### STATED TASK:
Copy out the lines starting at the one containing "Task: Open the @lyeong02.bsky.social handle" and ending with the last line, with both ends included. Omit the pictures.

------ MATERIAL SUPPLIED

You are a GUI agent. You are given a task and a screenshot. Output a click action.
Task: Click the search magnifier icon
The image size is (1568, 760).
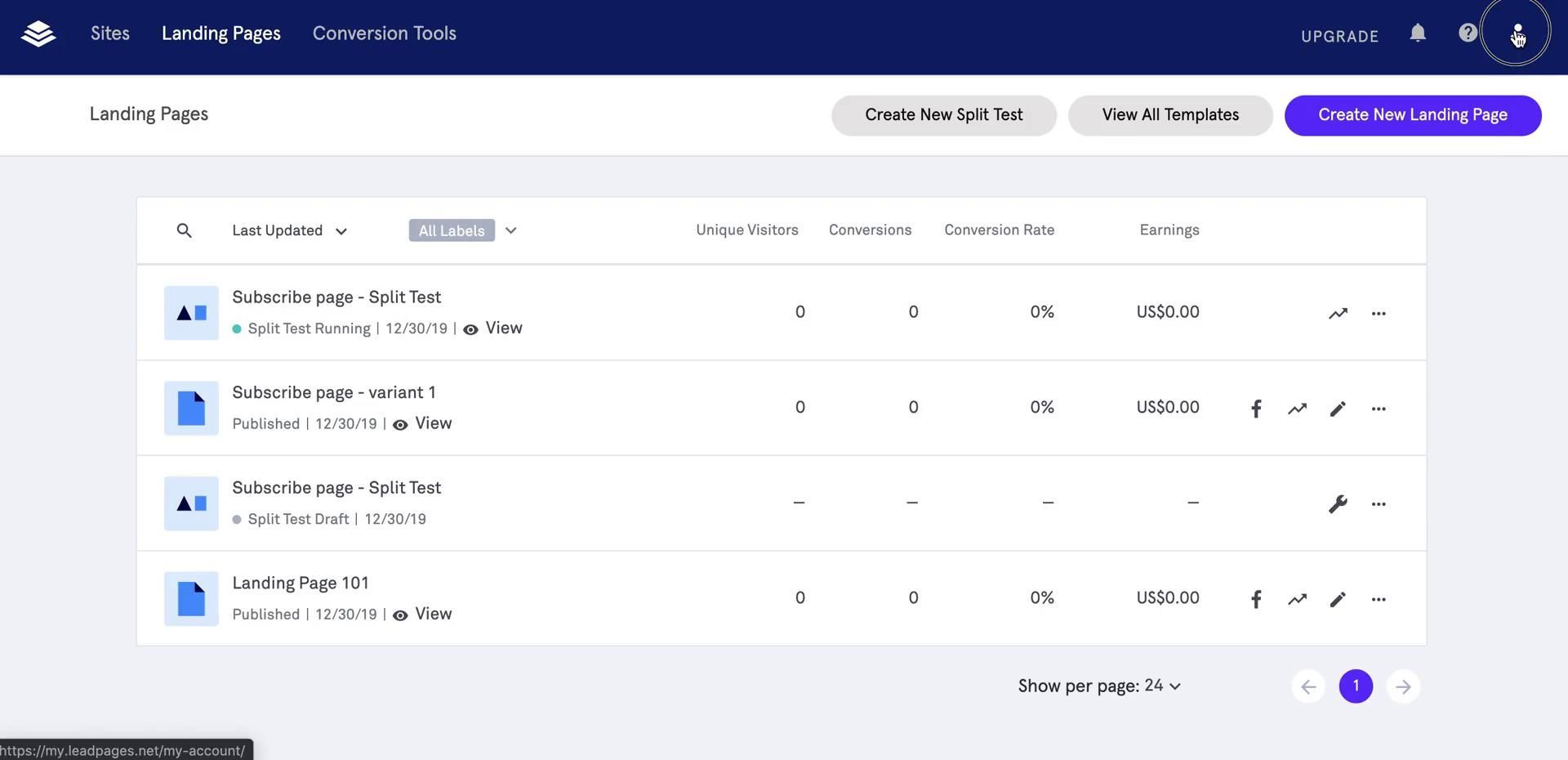185,231
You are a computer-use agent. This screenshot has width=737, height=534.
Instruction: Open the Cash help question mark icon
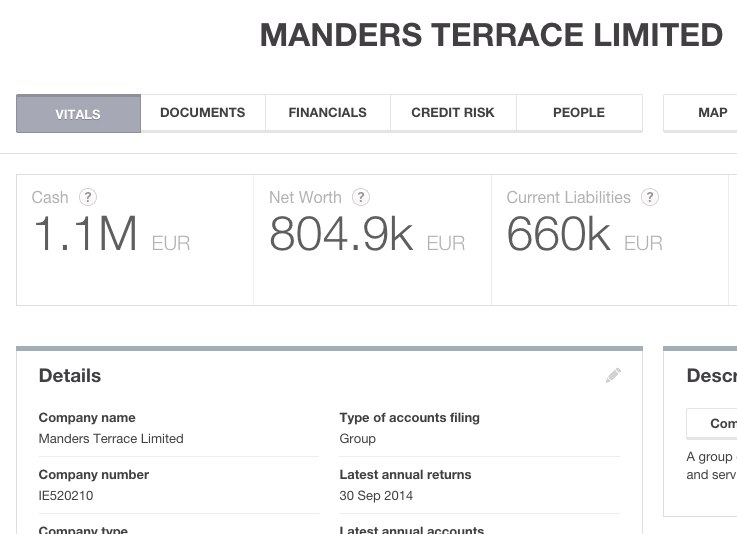pyautogui.click(x=88, y=197)
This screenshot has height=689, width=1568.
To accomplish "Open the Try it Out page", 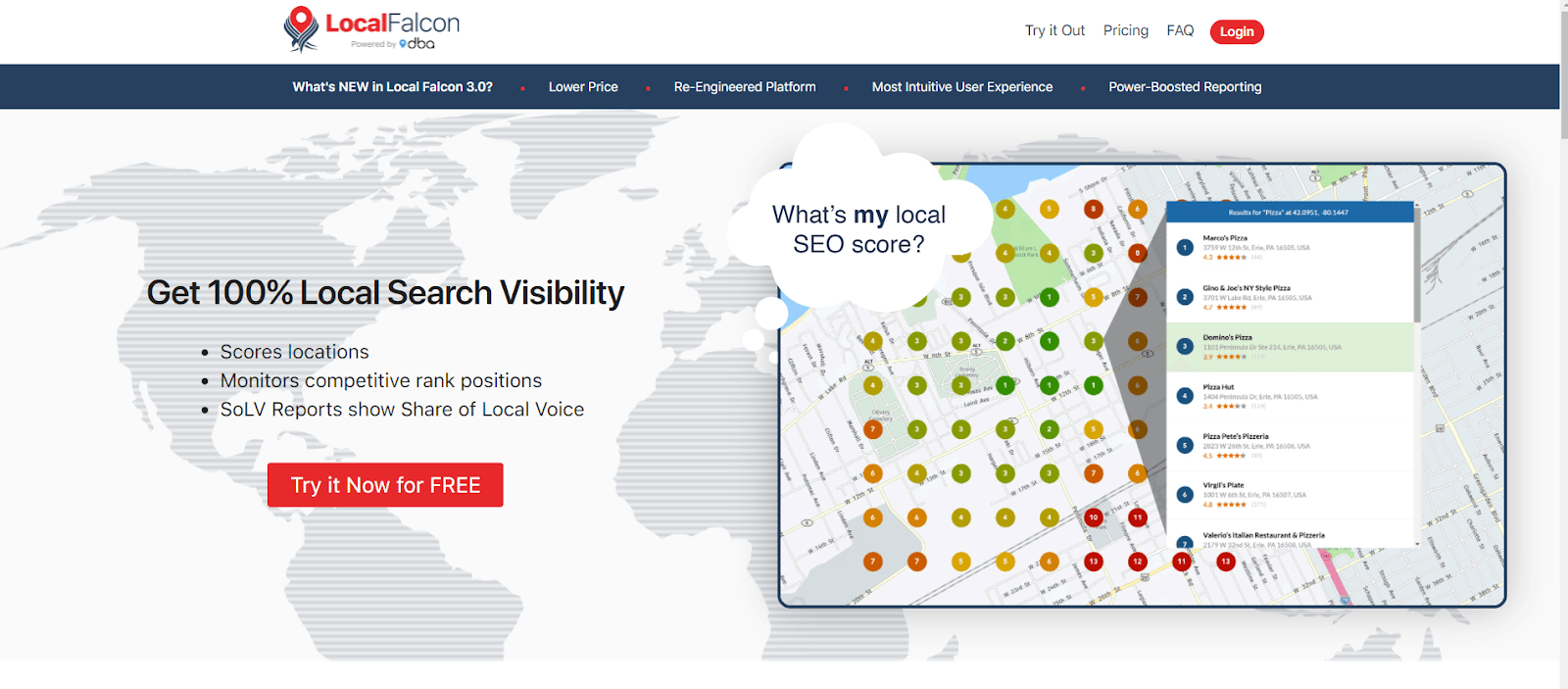I will [1054, 30].
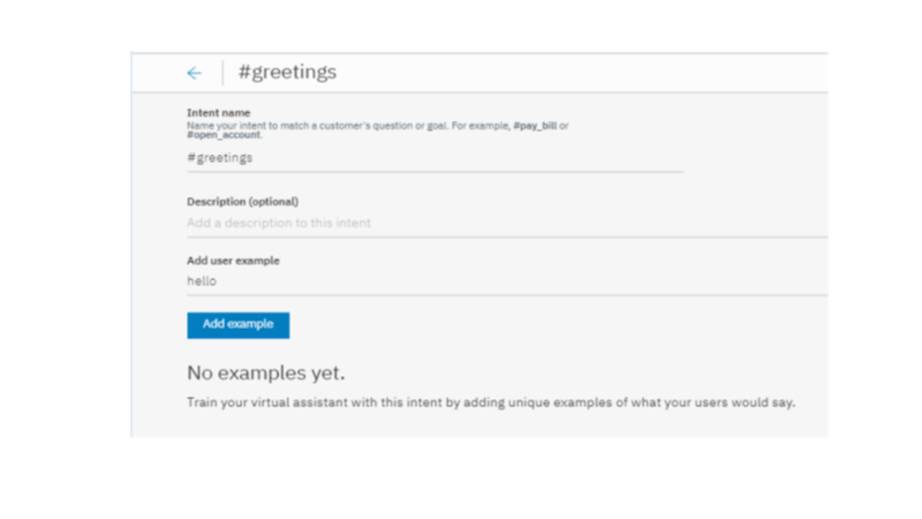Click the typed word "hello"
This screenshot has width=922, height=519.
tap(201, 281)
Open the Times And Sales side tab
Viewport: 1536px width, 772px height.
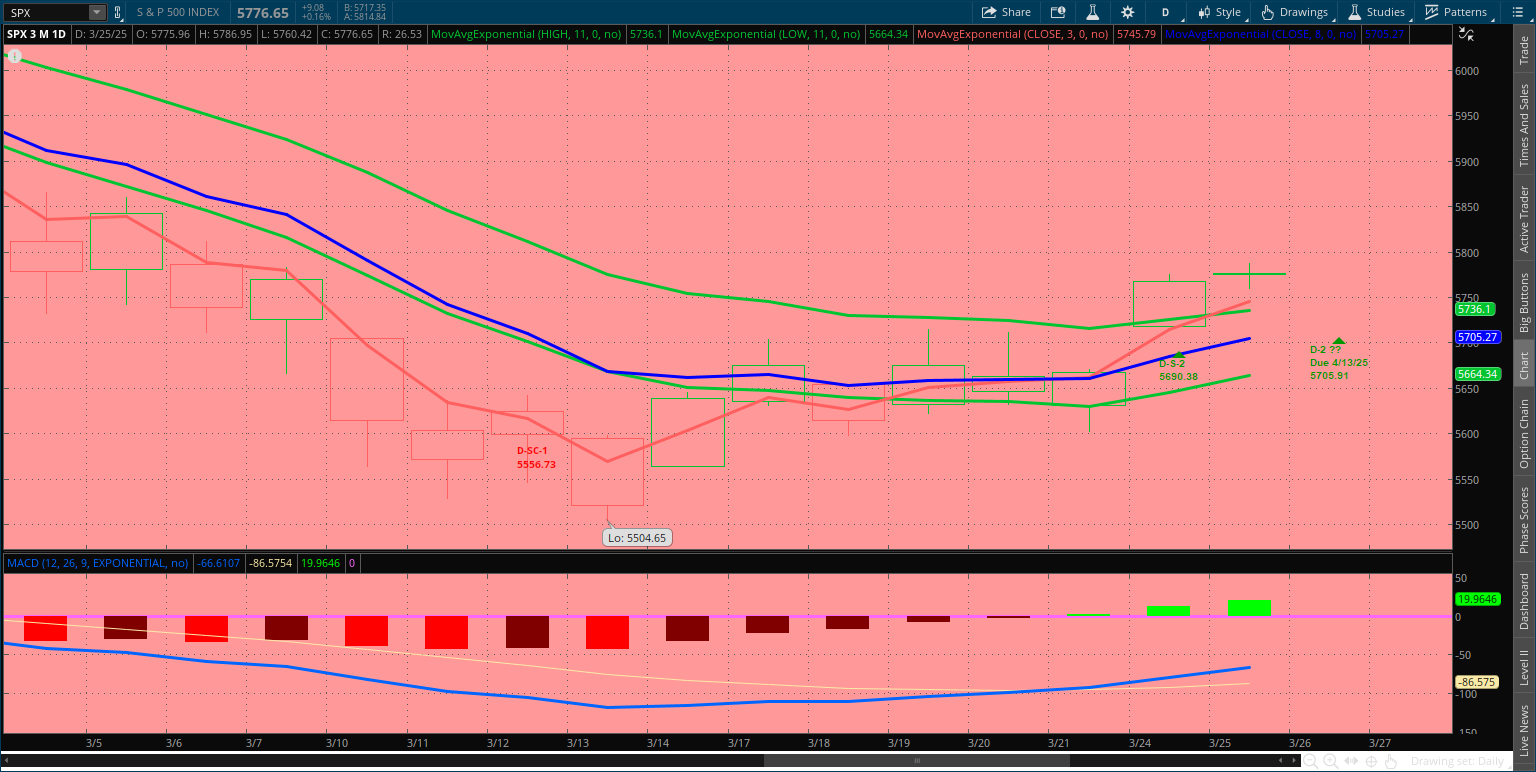(x=1524, y=125)
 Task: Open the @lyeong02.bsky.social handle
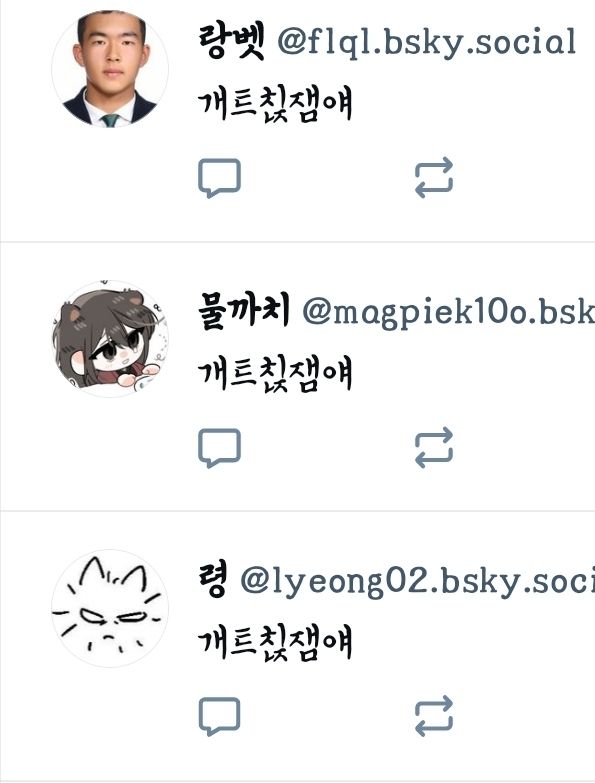417,582
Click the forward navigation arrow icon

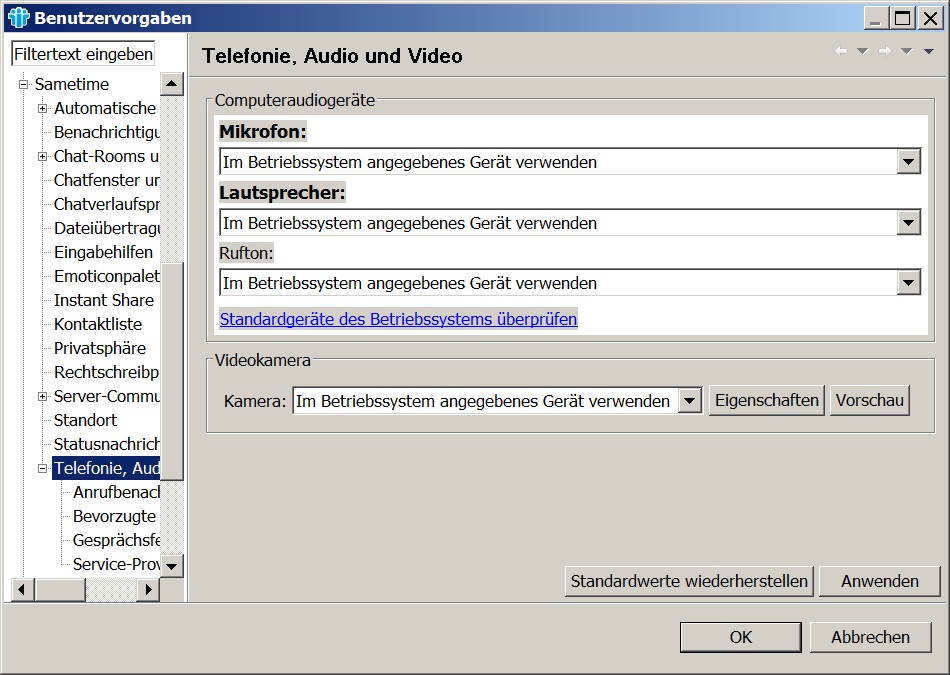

------------

### REPLY:
 Task: Open the @lyeong02.bsky.social handle
417,582
Click the forward navigation arrow icon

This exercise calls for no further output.